In [2]:
import pandas as pd
import numpy as np
import pickle
import joblib
from sklearn.model_selection import train_test_split
from sklearn.preprocessing import LabelEncoder
from sklearn.ensemble import RandomForestClassifier
from sklearn.metrics import accuracy_score

# Load dataset
file_path = r"C:\Users\gokil\Downloads\pavi's project\Indian-Crime-Data-Analysis-Forecasting-main\crime.csv"
df = pd.read_csv(file_path)

# Preview column names
print("Columns in dataset:", df.columns.tolist())

# Handle missing values
df.fillna(df.mode().iloc[0], inplace=True)

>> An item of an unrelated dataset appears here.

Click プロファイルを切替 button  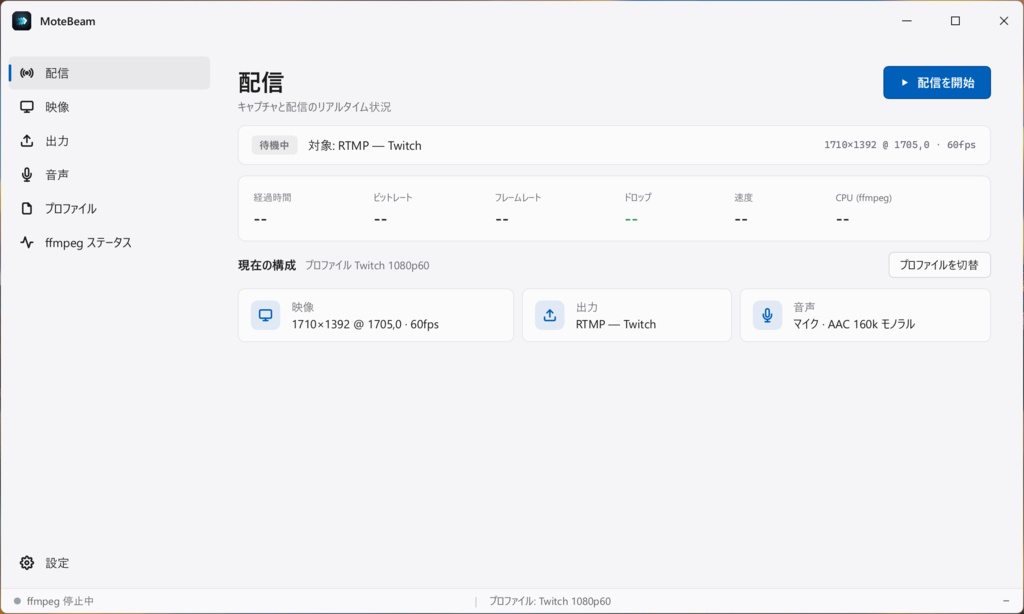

# Encode categorical variables
label_encoders = {}
for col in ['STATE/UT', 'DISTRICT']:
    le = LabelEncoder()
    df[col] = le.fit_transform(df[col])
    label_encoders[col] = le

# Define Features and Target
X = df[['STATE/UT', 'DISTRICT', 'YEAR']]  # Features
y = df['TOTAL IPC CRIMES']                # Target

# Convert target to binary class (0 = Safe, 1 = Unsafe)
threshold = y.median()
y_binary = np.where(y > threshold, 1, 0)

# Train-test split
X_train, X_test, y_train, y_test = train_test_split(X, y_binary, test_size=0.2, random_state=42)

# Train model
model = RandomForestClassifier(n_estimators=100, random_state=42)
model.fit(X_train, y_train)

# Evaluate model
y_pred = model.predict(X_test)
accuracy = accuracy_score(y_test, y_pred)
print(f"Model Accuracy: {accuracy:.2f}")

# Save model and label encoders
joblib.dump(model, 'crime_model_compressed.pkl', compress=3)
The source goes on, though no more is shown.